Exercise directions
Write out each record exactly as it stands. No pictures belong in the copy.

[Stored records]
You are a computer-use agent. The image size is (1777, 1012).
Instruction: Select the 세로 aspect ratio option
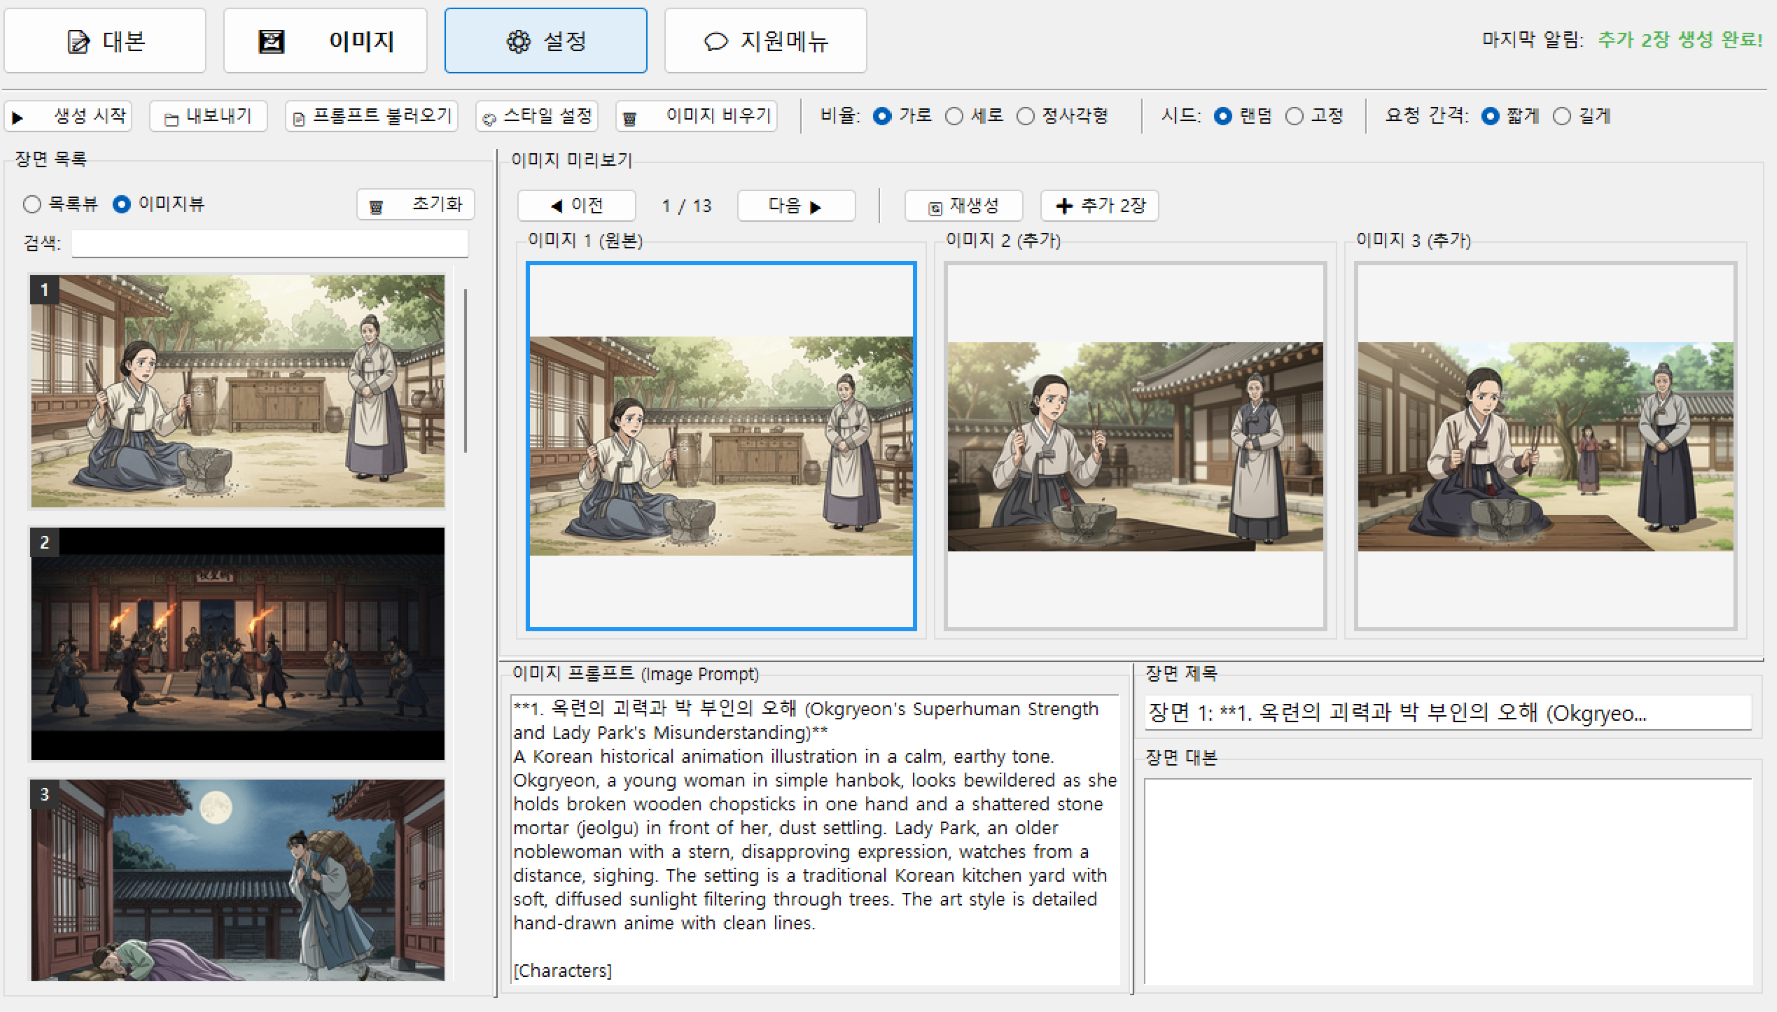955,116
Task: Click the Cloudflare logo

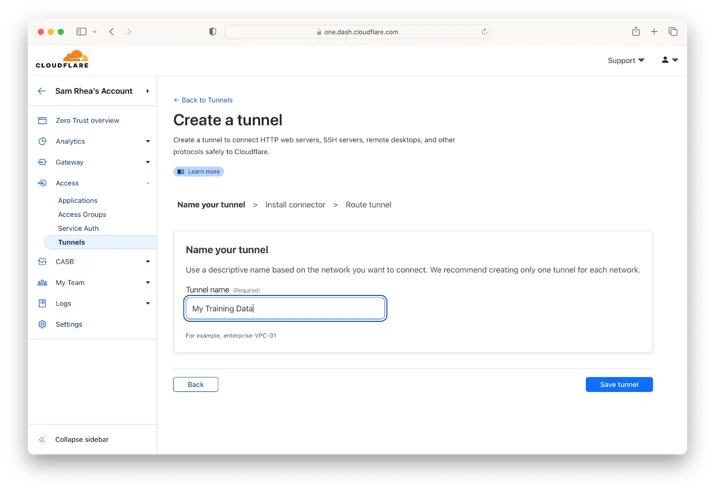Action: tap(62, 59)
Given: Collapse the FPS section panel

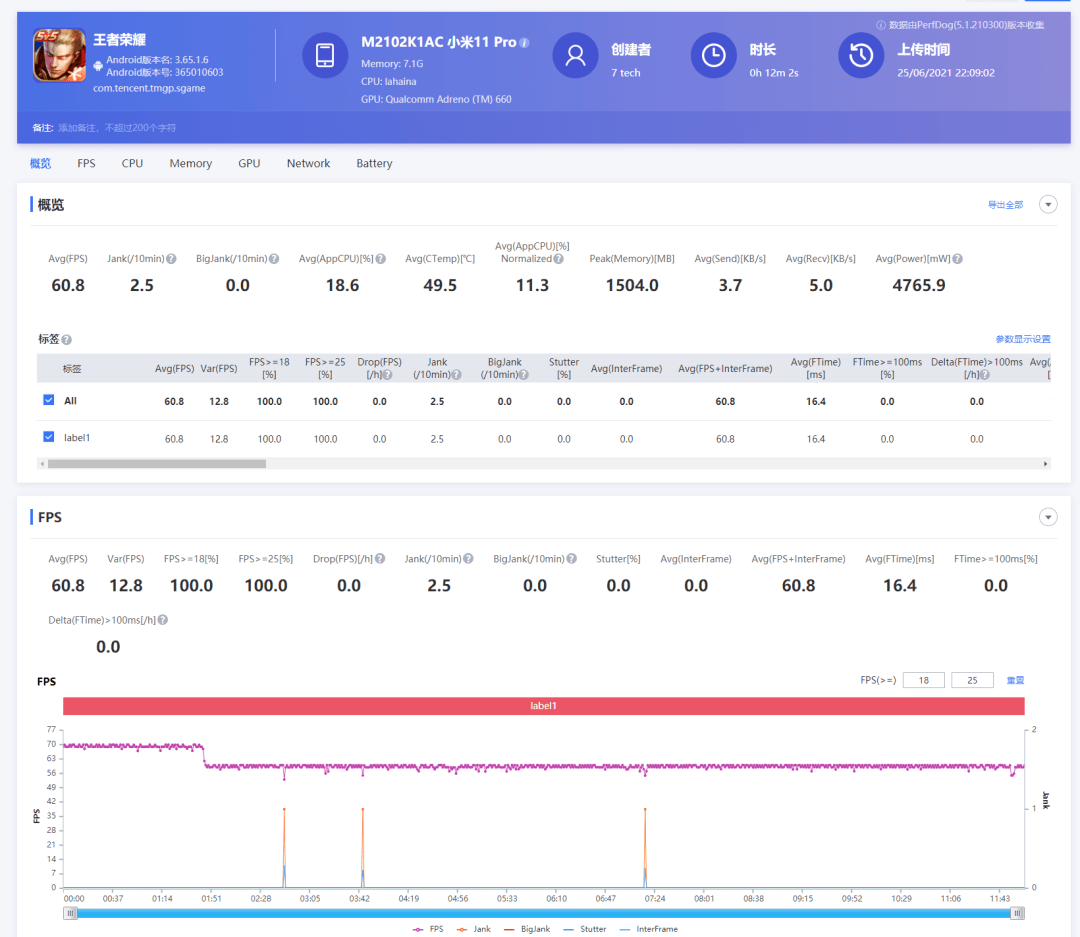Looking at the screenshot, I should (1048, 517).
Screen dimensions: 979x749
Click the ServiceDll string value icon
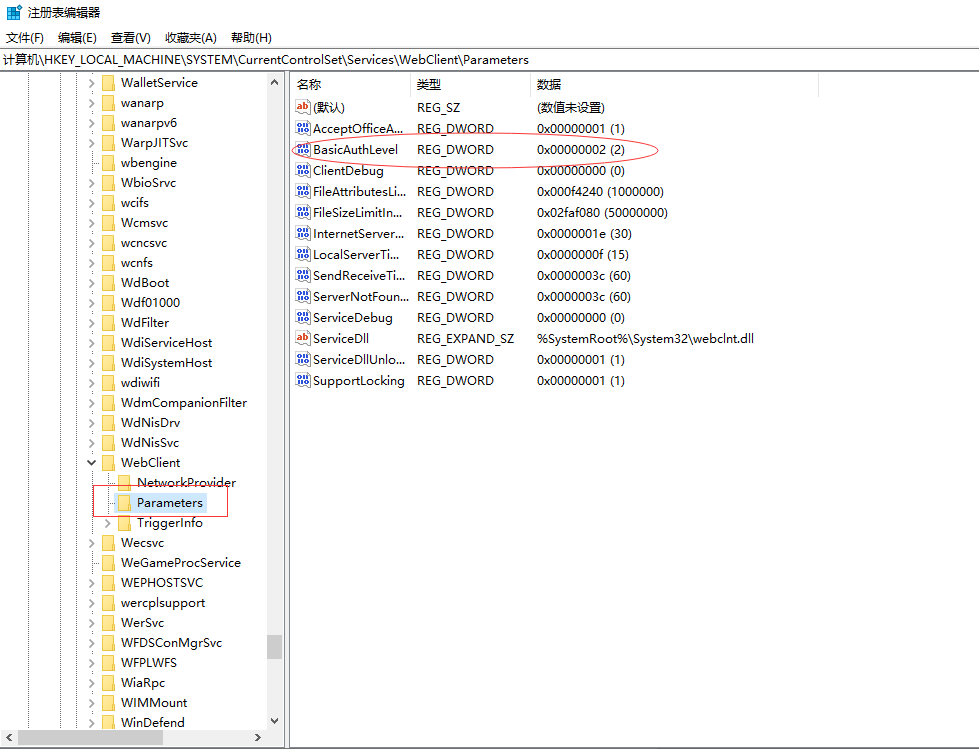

Answer for the task
You are a computer-use agent. The image size is (1777, 1012).
Instruction: Select the 세로 aspect ratio option
955,116
Task: Click the Cloudflare logo

Action: tap(62, 59)
Given: Collapse the FPS section panel

Looking at the screenshot, I should (1048, 517).
Screen dimensions: 979x749
Click the ServiceDll string value icon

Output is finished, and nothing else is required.